Oman's new competition regulations come into force
The new Competition Protection and Monopoly Prevention Law (the Competition Law), which was published in December by Sultani Decree No. 67 of 2014, raises important compliance issues for companies doing business in Oman.
The law introduces a new merger control regime, as well as prohibiting restrictive agreements and abuse of market dominance. It also bans agreements or arrangements that are aimed at the monopolisation of markets.
Penalties
Distinct penalties have been outlined for non-compliance. For example, non-compliance with the bans on monopolisation, restrictive agreements and abuse of dominance can result in imprisonment for a term of between three months and three years, and a fine equal to the profit obtained from selling the products that are the subject of the violation. Alternatively, it can result in any one of those penalties in addition to a fine of 5-10% of total annual sales of the relevant products made by the infringing party in the previous fiscal year. Failure to comply with the obligations relating to merger notification can result in imprisonment of one month to three years, and a fine of OR10,000-100,000 ($25,900-259,000).

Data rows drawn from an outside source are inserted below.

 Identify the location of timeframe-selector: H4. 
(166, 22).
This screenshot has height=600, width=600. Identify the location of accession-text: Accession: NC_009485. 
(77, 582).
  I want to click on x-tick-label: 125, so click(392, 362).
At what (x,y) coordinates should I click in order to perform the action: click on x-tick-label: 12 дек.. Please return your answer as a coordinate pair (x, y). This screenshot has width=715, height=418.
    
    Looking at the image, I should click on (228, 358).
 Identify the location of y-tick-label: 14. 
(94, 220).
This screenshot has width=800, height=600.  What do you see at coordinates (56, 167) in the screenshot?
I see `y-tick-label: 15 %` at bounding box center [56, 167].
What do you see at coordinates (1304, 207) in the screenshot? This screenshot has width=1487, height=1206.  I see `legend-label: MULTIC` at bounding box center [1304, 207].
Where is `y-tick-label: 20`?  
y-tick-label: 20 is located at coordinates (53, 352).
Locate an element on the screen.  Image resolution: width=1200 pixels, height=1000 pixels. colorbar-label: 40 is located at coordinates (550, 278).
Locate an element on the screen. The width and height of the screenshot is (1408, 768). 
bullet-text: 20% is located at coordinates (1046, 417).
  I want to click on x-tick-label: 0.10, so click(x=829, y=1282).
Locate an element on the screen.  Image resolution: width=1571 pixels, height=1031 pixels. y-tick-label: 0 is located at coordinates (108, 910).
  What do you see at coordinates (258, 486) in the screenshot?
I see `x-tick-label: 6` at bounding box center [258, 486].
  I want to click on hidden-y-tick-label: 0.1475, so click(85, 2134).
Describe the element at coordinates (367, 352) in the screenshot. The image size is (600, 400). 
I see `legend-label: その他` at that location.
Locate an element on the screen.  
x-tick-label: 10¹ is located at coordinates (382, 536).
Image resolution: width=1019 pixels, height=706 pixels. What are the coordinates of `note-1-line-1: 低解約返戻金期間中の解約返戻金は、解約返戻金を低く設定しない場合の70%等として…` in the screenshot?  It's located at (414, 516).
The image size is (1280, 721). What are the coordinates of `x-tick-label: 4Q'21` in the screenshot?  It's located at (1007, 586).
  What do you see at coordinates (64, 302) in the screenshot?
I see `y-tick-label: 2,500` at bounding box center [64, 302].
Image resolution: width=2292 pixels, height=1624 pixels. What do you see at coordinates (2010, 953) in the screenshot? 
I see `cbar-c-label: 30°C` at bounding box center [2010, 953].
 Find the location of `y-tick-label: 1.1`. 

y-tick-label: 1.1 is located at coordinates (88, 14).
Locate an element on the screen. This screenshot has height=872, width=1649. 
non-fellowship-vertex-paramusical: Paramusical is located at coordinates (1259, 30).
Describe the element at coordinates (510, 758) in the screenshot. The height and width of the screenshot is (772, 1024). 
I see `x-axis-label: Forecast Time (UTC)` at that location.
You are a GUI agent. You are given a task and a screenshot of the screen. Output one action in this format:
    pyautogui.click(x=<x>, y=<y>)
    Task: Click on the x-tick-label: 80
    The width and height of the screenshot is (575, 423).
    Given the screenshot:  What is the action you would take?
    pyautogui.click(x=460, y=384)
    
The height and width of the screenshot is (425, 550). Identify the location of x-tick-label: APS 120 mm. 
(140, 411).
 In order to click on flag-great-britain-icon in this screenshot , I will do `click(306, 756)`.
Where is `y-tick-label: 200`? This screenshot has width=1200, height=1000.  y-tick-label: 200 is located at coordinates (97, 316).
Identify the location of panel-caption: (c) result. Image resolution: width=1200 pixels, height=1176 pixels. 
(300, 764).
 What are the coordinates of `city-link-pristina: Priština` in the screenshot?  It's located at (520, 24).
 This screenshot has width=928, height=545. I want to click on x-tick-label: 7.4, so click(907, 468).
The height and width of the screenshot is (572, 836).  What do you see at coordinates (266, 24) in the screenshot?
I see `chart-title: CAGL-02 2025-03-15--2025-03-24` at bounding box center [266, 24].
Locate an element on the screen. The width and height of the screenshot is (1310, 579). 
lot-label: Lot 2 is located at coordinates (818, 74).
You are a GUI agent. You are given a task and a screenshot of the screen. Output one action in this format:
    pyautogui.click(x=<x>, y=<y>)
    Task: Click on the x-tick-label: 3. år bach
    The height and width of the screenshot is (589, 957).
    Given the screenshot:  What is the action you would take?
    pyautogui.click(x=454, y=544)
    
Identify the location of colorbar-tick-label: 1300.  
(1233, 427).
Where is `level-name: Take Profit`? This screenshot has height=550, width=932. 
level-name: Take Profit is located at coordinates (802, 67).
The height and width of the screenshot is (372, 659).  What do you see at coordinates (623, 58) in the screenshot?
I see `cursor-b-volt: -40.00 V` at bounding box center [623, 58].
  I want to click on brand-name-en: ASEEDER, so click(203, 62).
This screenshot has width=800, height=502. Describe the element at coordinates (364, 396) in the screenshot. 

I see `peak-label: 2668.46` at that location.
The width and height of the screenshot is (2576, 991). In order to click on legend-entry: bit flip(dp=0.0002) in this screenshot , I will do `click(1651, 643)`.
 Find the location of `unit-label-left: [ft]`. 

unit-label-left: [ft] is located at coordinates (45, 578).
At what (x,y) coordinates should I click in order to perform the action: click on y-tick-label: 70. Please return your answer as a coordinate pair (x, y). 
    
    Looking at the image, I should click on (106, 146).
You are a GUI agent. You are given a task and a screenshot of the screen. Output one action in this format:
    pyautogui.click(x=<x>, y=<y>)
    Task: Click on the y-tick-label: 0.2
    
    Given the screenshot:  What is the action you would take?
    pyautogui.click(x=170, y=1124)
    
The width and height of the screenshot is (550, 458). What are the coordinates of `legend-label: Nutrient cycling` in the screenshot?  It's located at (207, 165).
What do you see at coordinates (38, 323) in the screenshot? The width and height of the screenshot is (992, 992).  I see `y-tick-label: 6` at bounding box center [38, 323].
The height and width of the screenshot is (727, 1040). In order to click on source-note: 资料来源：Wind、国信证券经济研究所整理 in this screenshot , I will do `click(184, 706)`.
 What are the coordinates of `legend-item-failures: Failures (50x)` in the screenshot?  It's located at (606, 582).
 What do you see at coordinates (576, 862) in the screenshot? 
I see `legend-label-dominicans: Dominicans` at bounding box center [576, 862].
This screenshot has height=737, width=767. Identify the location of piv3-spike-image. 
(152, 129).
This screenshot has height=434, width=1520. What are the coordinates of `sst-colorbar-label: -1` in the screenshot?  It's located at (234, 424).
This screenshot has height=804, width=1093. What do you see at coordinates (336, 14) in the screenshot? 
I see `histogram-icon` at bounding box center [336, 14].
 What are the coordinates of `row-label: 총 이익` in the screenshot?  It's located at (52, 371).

It is clear that the penalties under the law apply not only to businesses but also to individuals who manage the offending companies or legal entities, including the chairman, members of the board of directors, the chief executive officer, authorised managers or officers of the offending legal entity, where it can be shown that they were aware of the violation and that their failure to fulfil their duties contributed to the perpetration of the crime.
Enforcement & Application
The Public Authority for Consumer Protection is tasked with enforcing the law and breaches of the law are to be referred to the Public Prosecution. The law applies to all activities of production, trade, services and other economic activities, as well as the use of intellectual property rights that could have a damaging effect on competition. It applies to all sectors of the economy but not to public utilities wholly owned and managed by the state, or research and development activities.
The law prohibits a wide range of activities, including fixing prices, discounts, conditions of sale or purchase or provision of services, limiting output or supply to the market, flooding the market with large quantities of products leading to unrealistic prices, and market sharing on the basis of geography, customers or time, among others.
This could potentially capture a wide range of activities and agreements. Not only does it mean that companies must on no account engage in obviously infringing activities, such as cartel arrangements or bid-rigging, but it also means that commercial agreements will have to be carefully reviewed for compliance.
Market Dominance
Businesses with a position of dominance in the market must not engage in any practices that would undermine, curtail or prevent competition. Dominance is defined as the ability of a person, or group of persons together, to directly or indirectly control or influence the market, and includes the acquisition of more than 35% of the market volume.
The prohibited practices include predatory pricing, constraining supply to increase prices of a product, imposing restrictions on the sale or purchase process or on dealing with others which weakens their competitive provision compared to competitors, and refusing to deal without justification in order to restrict entry to the market or exclude others from the market, among others.